Comment by Brad Rose on March 26, 2010 at 11:32am
Sandra, Thanks for your reading. In the second sentence I wanted to intimate that this guy is so familiar with his wife and her patterns of behavior--he's a stalker, with her routines, that he can envision what she is doing, although this is not literally true. He is confident that she is pretending to work, she is feigning concentration, but he just "knows" that her mind is elsewhere...on him. Mayeb he has called before, or tried to contact her at work?? He knows that she is thinking about him in the moment that he calls her

As for how she knows it's him: I envisioned this as a kind of "I-can-tell-by-the-wring" intuition.
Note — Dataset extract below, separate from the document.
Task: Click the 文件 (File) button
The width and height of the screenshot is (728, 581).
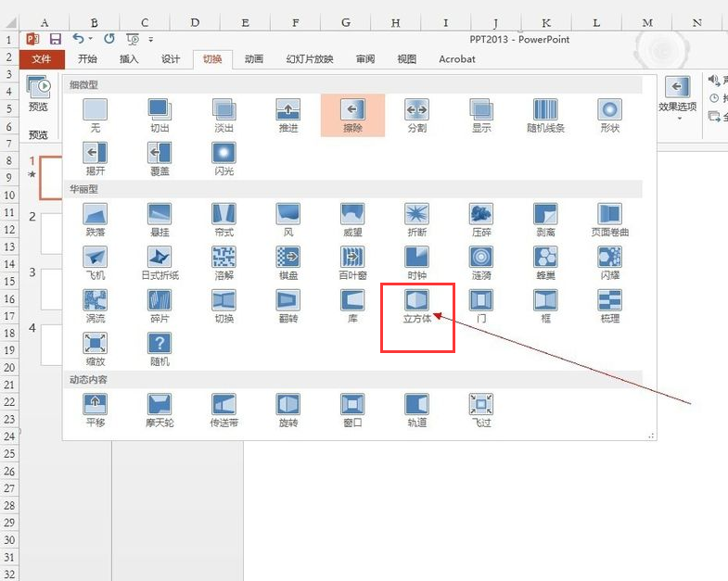Action: (x=42, y=59)
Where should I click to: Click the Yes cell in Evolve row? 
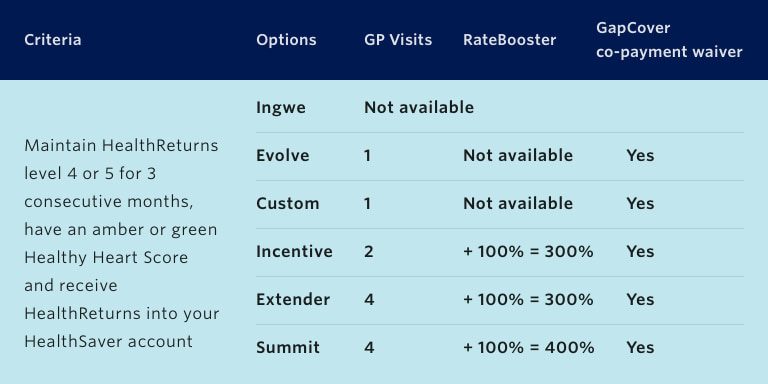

In fact it is ambiguous. It may also be the case that her phone, as do most these days, has caller identification, and she can see that it is her husband calling, but is loathe to pick up. As Gita mentioned, I think these relationships are filled with ambivalence and dread. She may want to pick up, but she reviles the thought of doing so, too.
Comment by Sandra Davies on March 26, 2010 at 9:58am
Brad I've come back to this a couple of times and re-read with mixed reactions and since you mention the second sentence I'll say that this is the one that catches me out each time, because I don't understand it (and probably am not meant to?)
I'm also, nitpickingly I know (and apologise), wondering how she knows it's him ringing, and if the answer is that it is her mobile number, then I'd suggest 'the' phone, at work ought to be 'her' phone (and the real creepiness for me comes in the suggestion that he can actually see her looking at papers
The last three sentences are perfect!!
Comment by Brad Rose on March 26, 2010 at 9:30am
Gita I agree. This IS creepy. It is fiction, but like much darker fiction, can be found, sadly, all to frequently in "reality." I think you are correct in raising the point about ambivalence. Ambivalence is one of the strongest human emotions. I think Jung said something to this effect. I wanted to insinuate some ambivalence with the second line, but can see that it might appear more like a feeling of threat than ambivalent desire or longing. I also wanted to capture the tone of menace, and the implicit paradox that as long as the woman character doesn't "connect" with her husband, he is unlikely to be prosecuted for a violation of the court order.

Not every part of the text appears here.